● **EXERCISE INPUT**:
Start of Block

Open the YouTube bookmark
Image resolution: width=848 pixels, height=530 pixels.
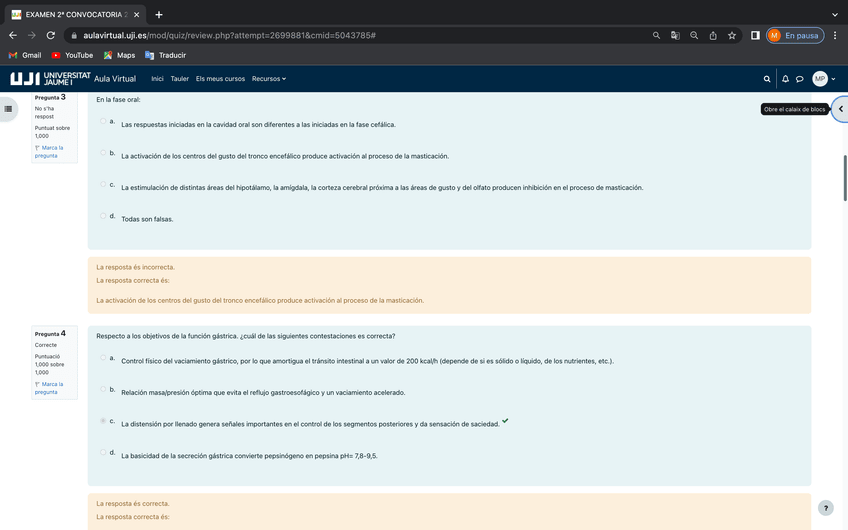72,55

End of Block
Start of Block

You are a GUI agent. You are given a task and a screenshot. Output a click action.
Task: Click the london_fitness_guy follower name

End of Block
Start of Block

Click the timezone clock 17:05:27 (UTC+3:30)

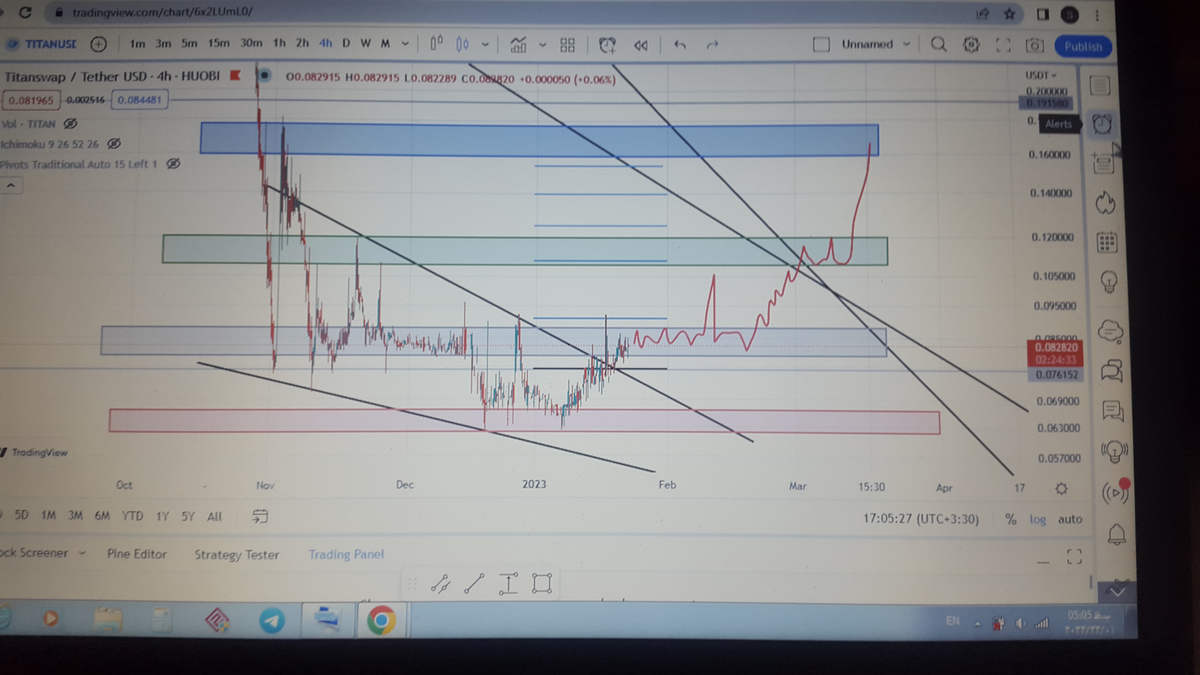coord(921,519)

End of Block

● **WORK REQUIRED**: The stretch of entries above that starts with the line containing "You are a GUI" and goes on through the line containing "Task: Click the" is to be transcribed exactly, and no other line is to be transcribed.

● **TASK RESULT**:
You are a GUI agent. You are given a task and a screenshot. Output a click action.
Task: Click the london_fitness_guy follower name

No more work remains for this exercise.